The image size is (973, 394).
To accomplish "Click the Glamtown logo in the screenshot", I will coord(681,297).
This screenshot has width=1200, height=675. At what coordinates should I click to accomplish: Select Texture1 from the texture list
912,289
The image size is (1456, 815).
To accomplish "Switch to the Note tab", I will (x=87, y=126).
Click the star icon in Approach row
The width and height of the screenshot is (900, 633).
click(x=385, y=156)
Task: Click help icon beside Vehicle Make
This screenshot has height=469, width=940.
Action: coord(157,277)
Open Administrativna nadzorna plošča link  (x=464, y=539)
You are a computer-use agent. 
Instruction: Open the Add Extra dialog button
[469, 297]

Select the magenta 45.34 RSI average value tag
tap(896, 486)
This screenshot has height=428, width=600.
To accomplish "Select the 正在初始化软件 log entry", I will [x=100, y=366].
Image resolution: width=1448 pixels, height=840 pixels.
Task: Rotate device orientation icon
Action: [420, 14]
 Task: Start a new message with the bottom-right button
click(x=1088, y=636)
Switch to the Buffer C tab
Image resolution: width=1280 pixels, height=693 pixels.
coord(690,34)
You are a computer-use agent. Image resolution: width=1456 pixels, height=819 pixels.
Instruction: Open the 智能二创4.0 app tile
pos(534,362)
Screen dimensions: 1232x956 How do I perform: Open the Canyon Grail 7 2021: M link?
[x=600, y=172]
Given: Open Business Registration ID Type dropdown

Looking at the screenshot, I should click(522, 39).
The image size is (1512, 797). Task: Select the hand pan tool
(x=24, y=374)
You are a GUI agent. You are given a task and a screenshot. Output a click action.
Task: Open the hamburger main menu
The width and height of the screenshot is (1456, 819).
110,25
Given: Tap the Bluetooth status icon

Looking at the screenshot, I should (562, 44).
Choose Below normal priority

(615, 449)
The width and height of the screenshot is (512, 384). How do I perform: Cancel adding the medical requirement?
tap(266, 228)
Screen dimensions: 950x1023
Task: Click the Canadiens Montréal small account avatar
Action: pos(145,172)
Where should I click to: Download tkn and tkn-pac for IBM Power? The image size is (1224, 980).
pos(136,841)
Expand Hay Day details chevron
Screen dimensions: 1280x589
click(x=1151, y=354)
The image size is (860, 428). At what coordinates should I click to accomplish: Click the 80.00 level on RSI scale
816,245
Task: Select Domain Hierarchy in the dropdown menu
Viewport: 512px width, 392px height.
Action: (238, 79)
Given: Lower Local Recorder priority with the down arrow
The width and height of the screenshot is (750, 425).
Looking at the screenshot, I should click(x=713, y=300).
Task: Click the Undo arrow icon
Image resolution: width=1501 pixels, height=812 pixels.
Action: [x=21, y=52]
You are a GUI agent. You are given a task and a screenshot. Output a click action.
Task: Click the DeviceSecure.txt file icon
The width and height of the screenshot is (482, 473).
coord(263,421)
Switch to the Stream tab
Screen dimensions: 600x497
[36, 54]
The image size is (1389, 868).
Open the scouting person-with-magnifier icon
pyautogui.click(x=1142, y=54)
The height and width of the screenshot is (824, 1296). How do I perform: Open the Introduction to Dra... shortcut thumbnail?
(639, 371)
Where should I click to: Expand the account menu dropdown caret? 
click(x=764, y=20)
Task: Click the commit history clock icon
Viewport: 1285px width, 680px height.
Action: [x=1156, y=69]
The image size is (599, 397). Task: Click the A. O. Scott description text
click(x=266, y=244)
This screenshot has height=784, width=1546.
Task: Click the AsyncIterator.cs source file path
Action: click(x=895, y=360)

────────

** Task goal **
Reproduce the entries, starting with the line containing "Switch to the Stream tab" and continuing through the line containing "pyautogui.click(x=1142, y=54)", adding -15 to each coordinate value in the answers.

** Exercise output **
Switch to the Stream tab
Screen dimensions: 600x497
[21, 39]
The image size is (1389, 868).
Open the scouting person-with-magnifier icon
pyautogui.click(x=1127, y=39)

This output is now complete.